The campaign to win amnesty for illegal immigrants is “a very substantial civil rights movement,” according to New York Times reporter Julia Preston, who, along with other progressive journalists, spoke about the issue to a Washington, D.C. audience on Friday.
Preston is the New York Times’ primary immigration reporter — and the paper is cheering the push by progressives and employers to grant amnesty to 11 million illegal immigrants during an extended recession. The Gray Lady also backs the simultaneous campaign to double legal immigration, which would bring in 22 million additional immigrant workers and consumers by 2023.
But, warned Preston, a “popular resistance out in the country” has sprung up to oppose amnesty.
A major part of her job is exposing and tracking the resistance, she said.
“I have to write about… Where is the resistance?
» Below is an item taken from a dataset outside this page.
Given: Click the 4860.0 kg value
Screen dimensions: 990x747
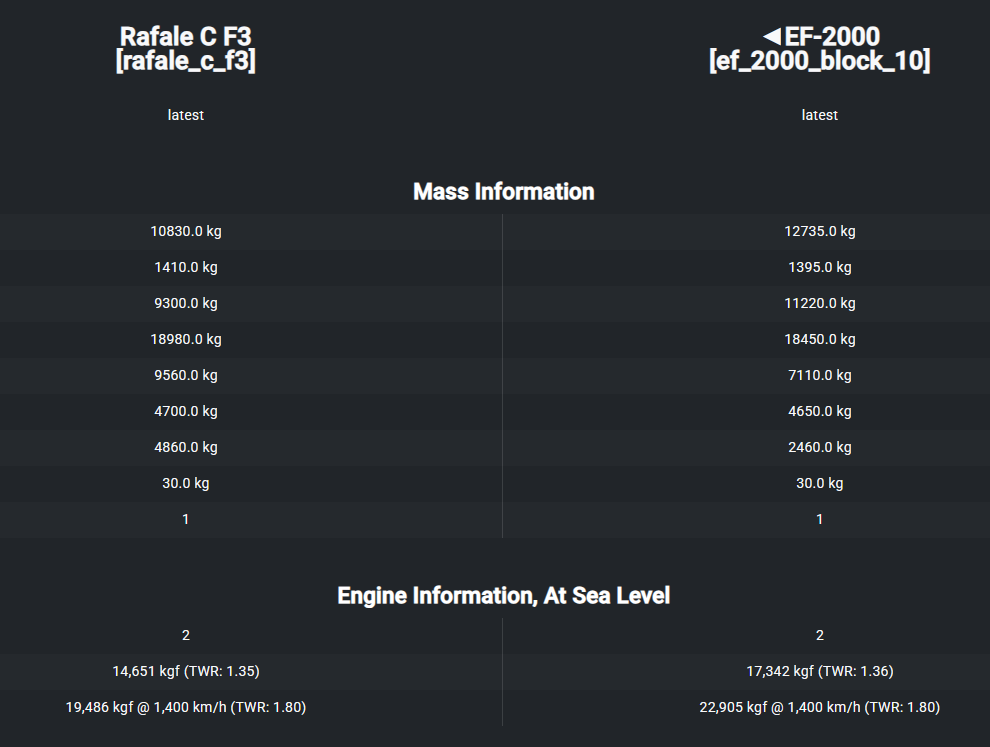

How strong is it? Is a popular resistance in this cycle or is it more of a political/ideological resistance?” she said.
The resistance has critically weakened chances for an amnesty this year, several other journalists complained during the event.
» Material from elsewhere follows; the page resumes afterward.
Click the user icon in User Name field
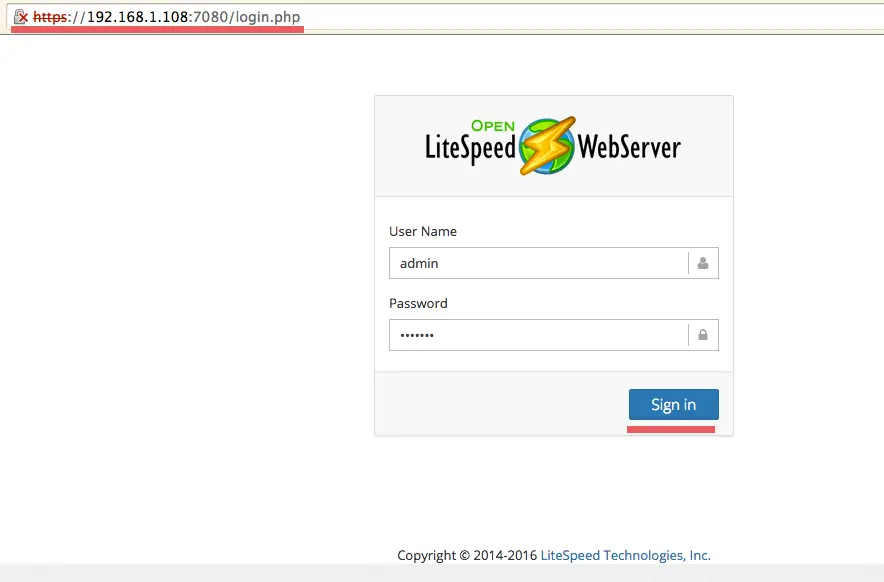The width and height of the screenshot is (884, 582). coord(703,264)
The push-back “frankly, has killed it for this year, [but] I hate to be pessimistic,” said Ryan Lizza, a reporter for The New Yorker who wrote a revealing behind-the-scenes account of the Senate’s immigration debate in June.
“I”m pretty pessimistic, unfortunately, about immigration reform,” added Beth Reinhard, a Florida reporter who now works for National Journal.
Americans’ resistance to progressives’ immigration policy preferences is rallied by immigration reform groups, such as Numbers USA, the Federation for American Immigration Reform and Americans for Legal Immigration PAC. These reform groups say they do not want to halt immigration, but want to reduce the inflow to help average Americans, rather than company owners and shareholders, or government officials and government-funded groups.
The push for amnesty is supported by various progressive groups — such as La Raza, unions and environmental groups — that favor government-imposed cultural variety, which is also called diversity. Increased diversity gives university-educated professionals more opportunities to arbitrage the resulting cultural and economic conflict for power, profit and status. For example, immigration creates more disagreement and conflict, giving journalists more raw material for their media products, and more opportunities for politicians to offer fixes to conflicts they helped create.
Immigration works for progressives, because most immigrants tend to back Democrat who are willing to shift laws, culture and funding to aid the immigrants.
Despite the reporters’ declarations of pessimism, the immigration push is not dead in 2013. GOP leaders say they’d like to push a major immigration rewrite through Congress this year, despite public opposition.